Skydive Long Island owner Ray Maynard and Barbara Schiano, his wife, told the board their planned attraction would not only allow skydivers to practice jumps in a safe environment, but would also draw tens of thousands more into town during the typical skydiving off-season to experience the indoor wind tunnel — without having to get in a plane.

“There are many people who just go to these indoor wind tunnels to experience freefall who never go skydiving,” Ms. Schiano said.

Skydive Long Island would build a four-story tall building to house the 18-feet high, 14.5-foot wide vertical wind tunnel, which would use giant fans to lift customers into the air.

“It’s going to bring a lot more people to the town,” Mr. Maynard said, adding that the nearest indoor skydiving attractions were in New Hampshire and North Carolina.

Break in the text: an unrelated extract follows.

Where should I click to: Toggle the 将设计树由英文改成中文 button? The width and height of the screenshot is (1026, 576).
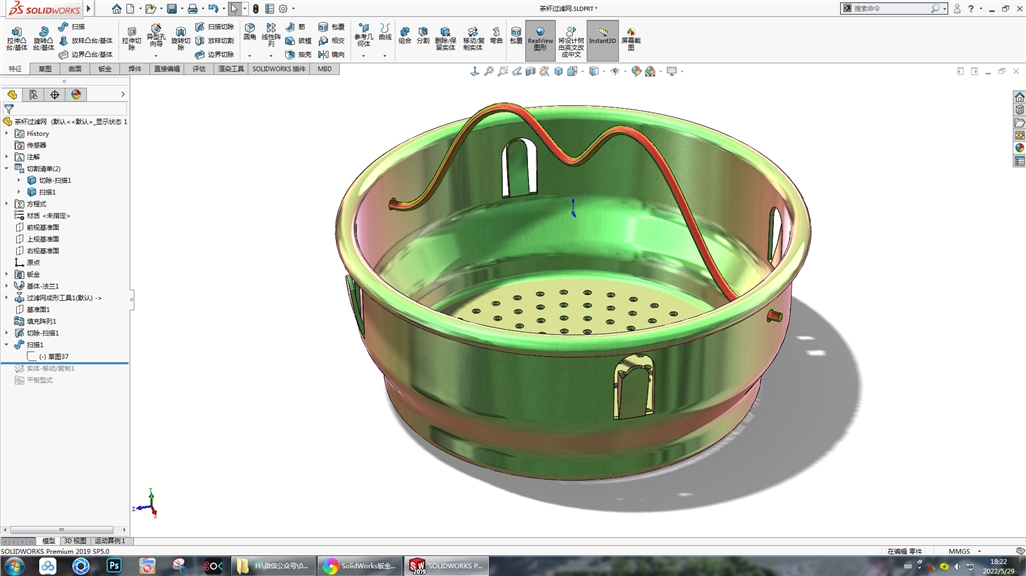click(571, 41)
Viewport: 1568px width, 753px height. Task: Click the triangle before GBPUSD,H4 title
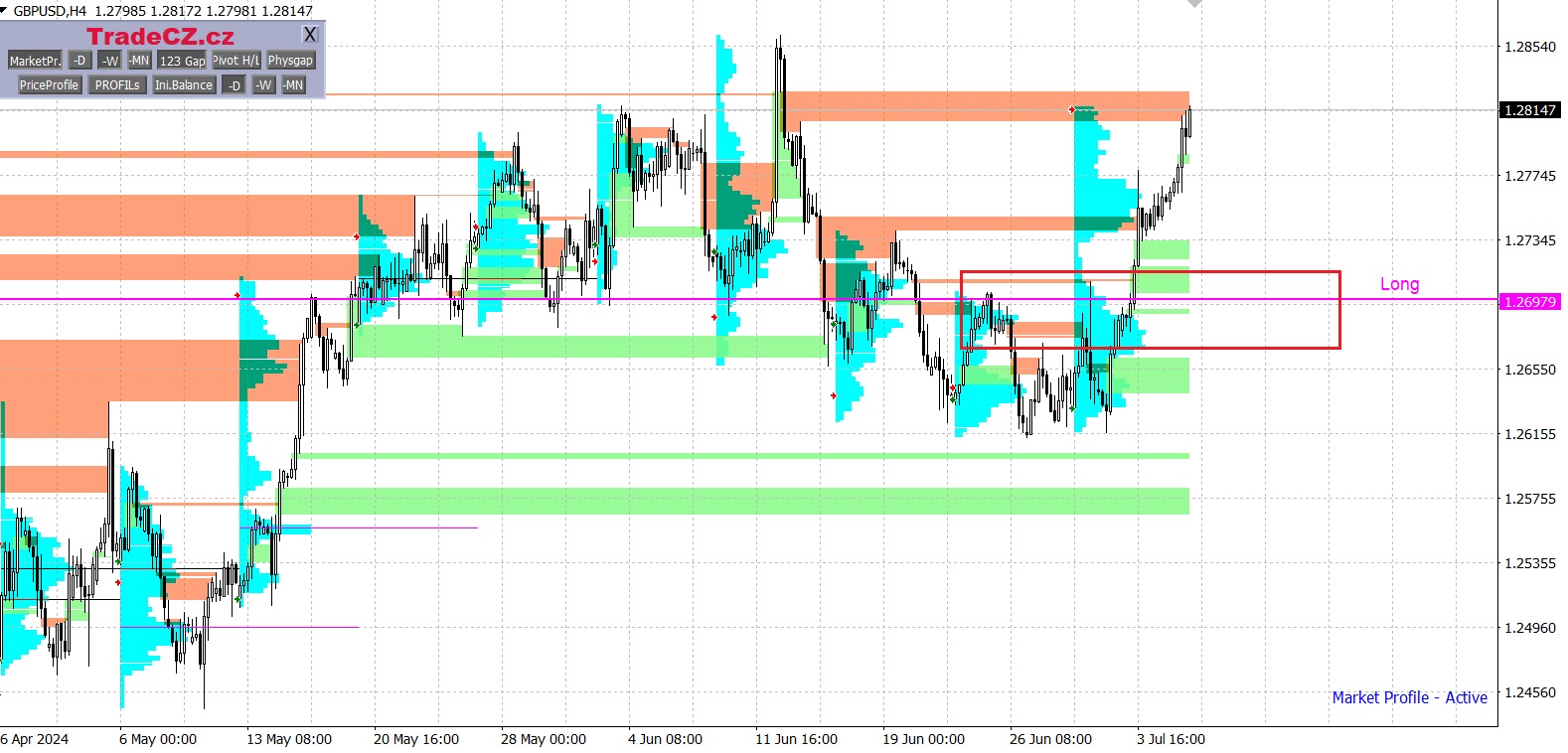(x=5, y=10)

Mr. Maynard also said that, while tunnels are used by professional skydivers to train, the general public could buy time inside the tunnel with an instructor in 2-minute blocks. Up to six experienced skydivers could use the tunnel for practicing formation diving.

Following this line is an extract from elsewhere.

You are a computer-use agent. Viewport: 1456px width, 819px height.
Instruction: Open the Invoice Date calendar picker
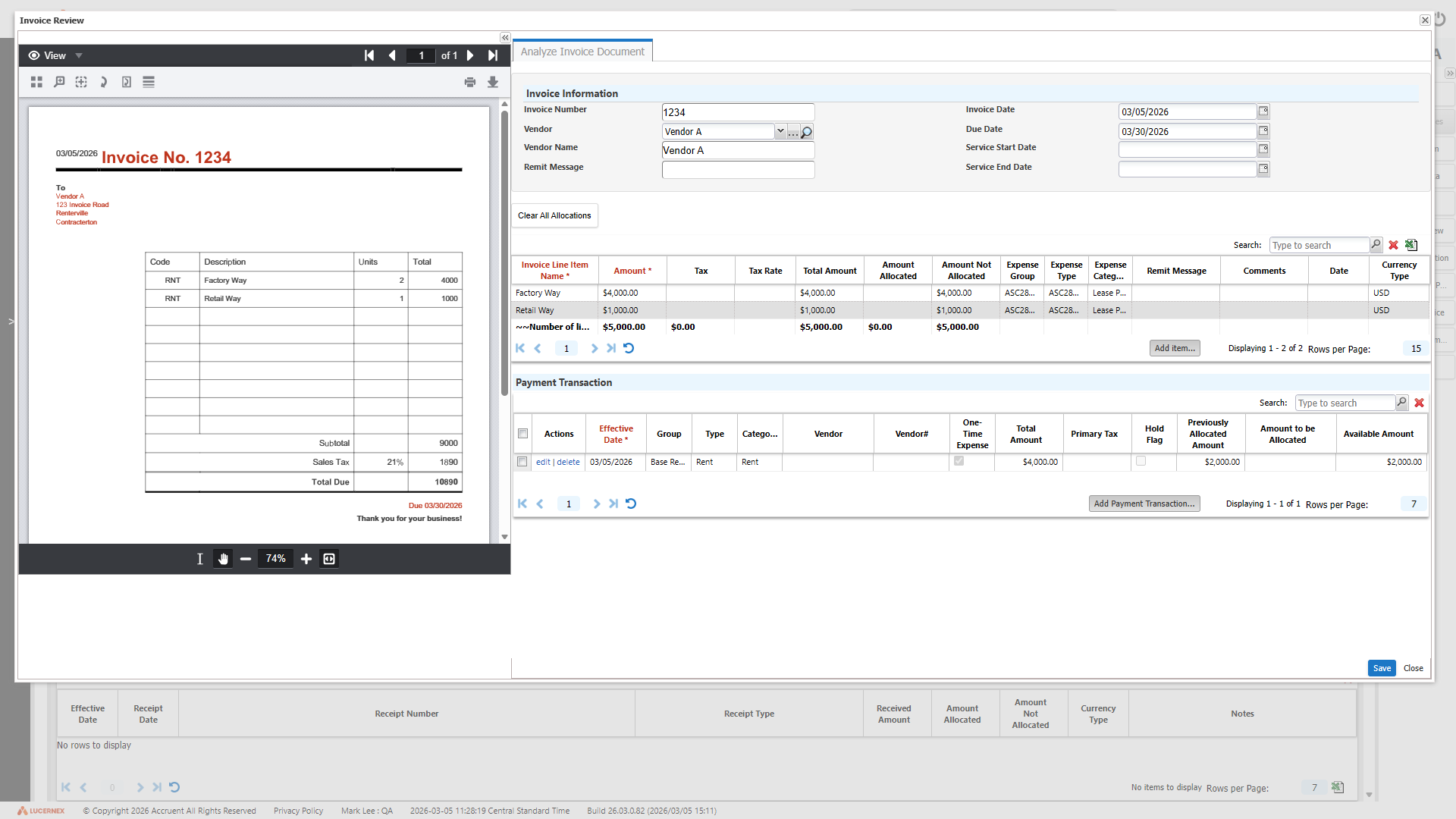1263,111
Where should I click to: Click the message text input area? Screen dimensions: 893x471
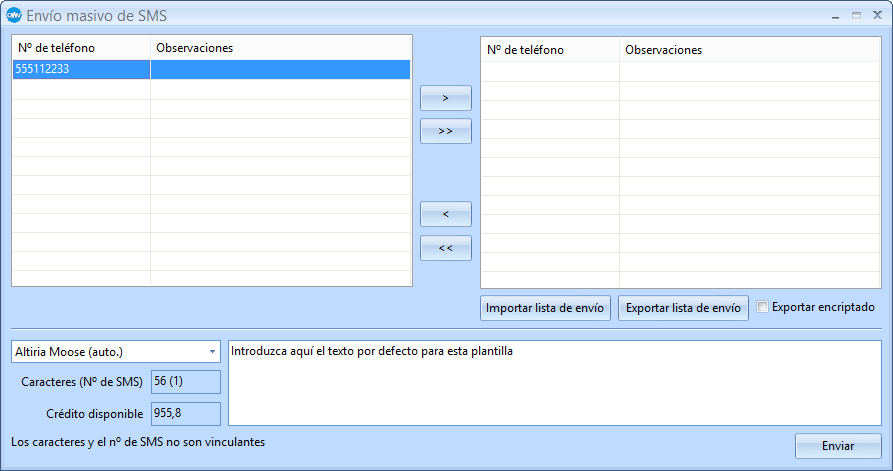point(554,383)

The project — estimated to cost between $4.5 million to $5 million — would also feature glass running windows along the side of the tunnel, allowing onlookers to see in. It would take up to a year to build the structure, Ms. Schiano said.

Skydive Long Island — which has been in operation out of Calverton since 2000 — is asking for three types of tax incentives: a sales tax exemption, a mortgage tax exemption and a deal on its real property taxes, Ms. Stark-James said.

The sales tax exemption would apply to all construction material purchases, from building supplies to lighting fixtures for the new building.

Skydive Long Island has already secured partial funding for the project through the U.S. Small Business Administraiton, which doesn’t require mortgage tax to be paid. The local mortgage recording tax exemption would apply to the remainder not covered under the SBA and would eliminate the usual 1.05 percent tax.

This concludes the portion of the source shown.